* **TEXTE FOURNI**:
Les bases du problème

Face à l’augmentation de la demande de droit, les avocats ne sont plus nécessairement ceux qui vont apporter des solutions et permettre l’accès au droit. Pour Dominic Jensen, consultant, les bases du problème sont les suivantes :
- l’avocat a eu et a encore parfois du mal à accepter la notion de marché du droit,
- l’activité de conseil de l’avocat est fortement concurrencée. Selon lui, « l’avocat est beaucoup plus vulnérable sur le front du conseil qu’il ne l’est sur la représentation des parties devant les juridictions. Or ce conseil c’est 70 % du chiffre d’affaires de la profession et c’est sur ce point qu’il faut se battre ».

Les raisons du problème

L’avocat est donc en difficulté essentiellement sur deux fronts : les PME et les particuliers. Et ce pour plusieurs raisons :
-  la technologie et le fait que tout le monde est devenu chercheur d’informations,
-  la créativité des personnes qui ne sont pas avocats avec une présence de plus en plus importante de start-up du droit ou legal start-up,
-  l’avocat lui-même, raison pour laquelle « il y a des changements qui sont vraiment à portée de main de la profession dans son ensemble et de chacun individuellement  » selon Dominic Jensen. En effet, il y a la peur que l’avocat inspire à travers la complexité de son langage et son absence de pédagogie, mais aussi la peur du prix lié à un manque de transparence et de compréhension. Or, quand il y a explication sur le prix, il devient très souvent beaucoup plus acceptable.

Extraits audio, introduction de la conférence, par Laurent Samama (Barreau entrepreneurial de Paris) , Christophe Albert (Village de la justice) et Dominic Jensen, consultant.

Sur quoi travailler concrètement ?

Son offre aux clients

Pour créer la rencontre, il faut déjà savoir ce que veut le client. En effet, les avocats sont passés d’un marché de la demande, où ils suffisaient qu’ils posent leur plaque et attendent que les clients viennent les consulter, à un marché de l’offre qui les contraint à offrir une prestation juridique. « Aujourd’hui, nous ne pouvons plus définir notre offre par rapport à ce que nous faisons ou ce que nous avons envie de faire ou l’organisation de notre cabinet. Nous devons analyser le marché et déterminer quel marché nous adressons pour ensuite déterminer quelle est la demande de ce marché et proposer une offre qui y répond. La rencontre avec le client ne peut se faire que si notre offre répond aux attentes et aux besoins de nos clients » explique Leila Hamzaoui, présidente de la commission droit et entreprise du CNB.

Pour Clarisse Berrebi, avocate associée, « les canaux d’appareillement traditionnels des avocats se tarissent énormément. Nous avons l’habitude de travailler essentiellement par le bouche-à-oreille mais le sentiment qu’il y a de moins en moins de clients qui nous viennent par ce chemin nous donne l’impression que le gâteau se rétrécit et qu’il y a de plus en plus de monde pour le même gâteau. Or ce n’est qu’une vue de l’esprit. En réalité, le gâteau ne rétrécit pas du tout, il est beaucoup plus important qu’avant, il ne fait que croître. Mais nous ne sommes plus raccrochés aux bons tuyaux d’entrée des clients et des dossiers  ». Les nouveaux canaux d’appareillement sont essentiellement sur un territoire, Internet, que la profession n’a pas encore conquis.

* **EXTRAIT DE DONNÉES**:
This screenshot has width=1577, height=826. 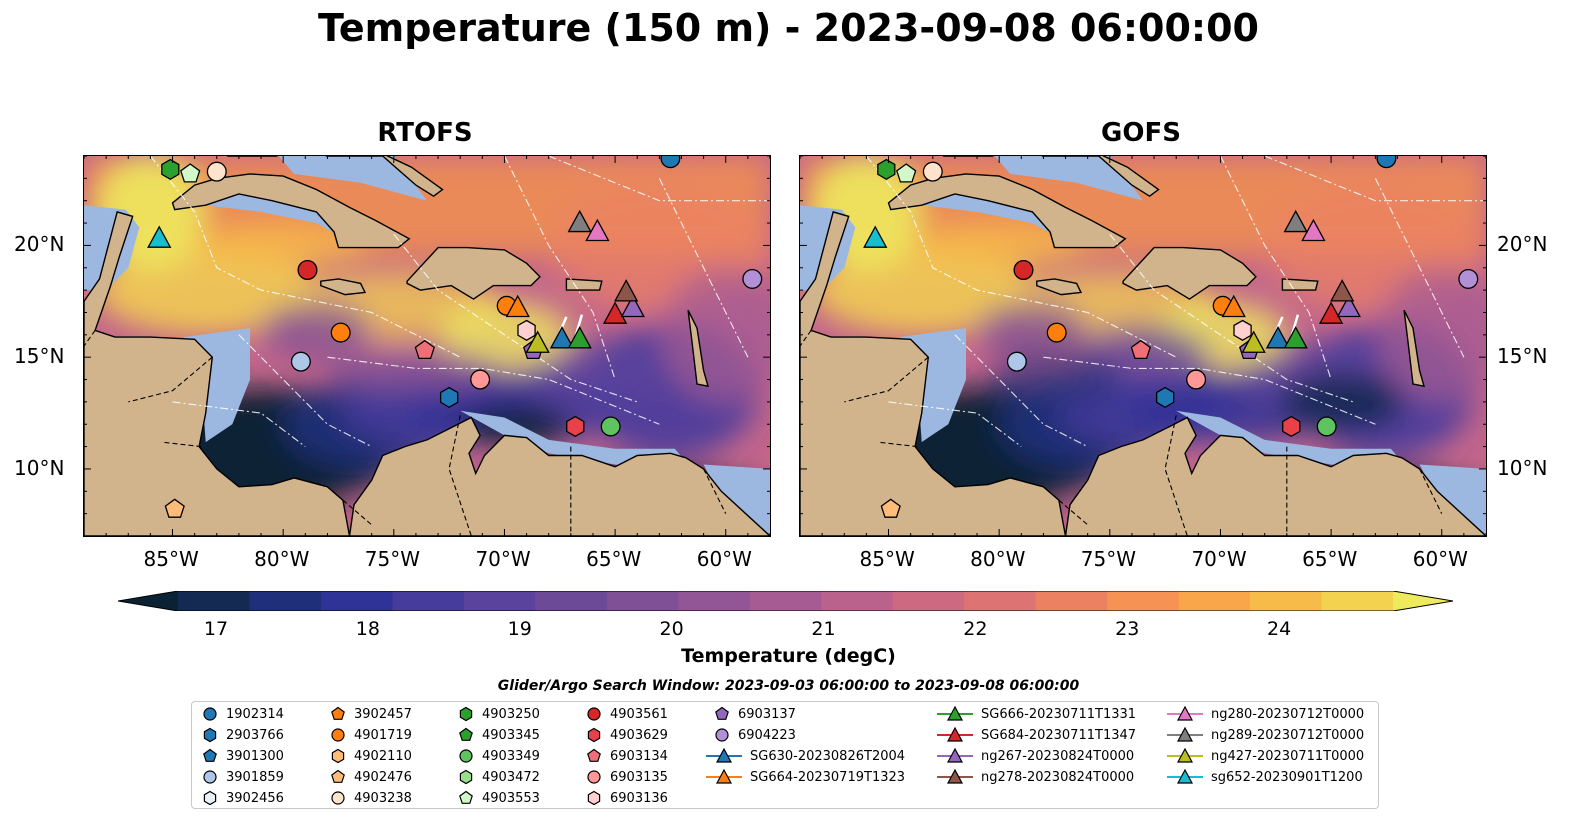 What do you see at coordinates (1288, 756) in the screenshot?
I see `legend-label: ng427-20230711T0000` at bounding box center [1288, 756].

* **ÉTAPES DE L'EXERCICE**:
**1)** D'après le texte fourni, quelle part du chiffre d'affaires de la profession d'avocat l'activité de conseil représente-t-elle ?
**2)** Recopiez fidèlement l'extrait du texte fourni qui commence aux mots « Extraits audio, introduction » et s'arrête après les mots « quoi travailler concrètement ? ».

* **RÉPONSES PAR CONSIGNE**:
**1)** Le conseil représente 70 % du chiffre d'affaires de la profession.

**2)**
Extraits audio, introduction de la conférence, par Laurent Samama (Barreau entrepreneurial de Paris) , Christophe Albert (Village de la justice) et Dominic Jensen, consultant.

Sur quoi travailler concrètement ?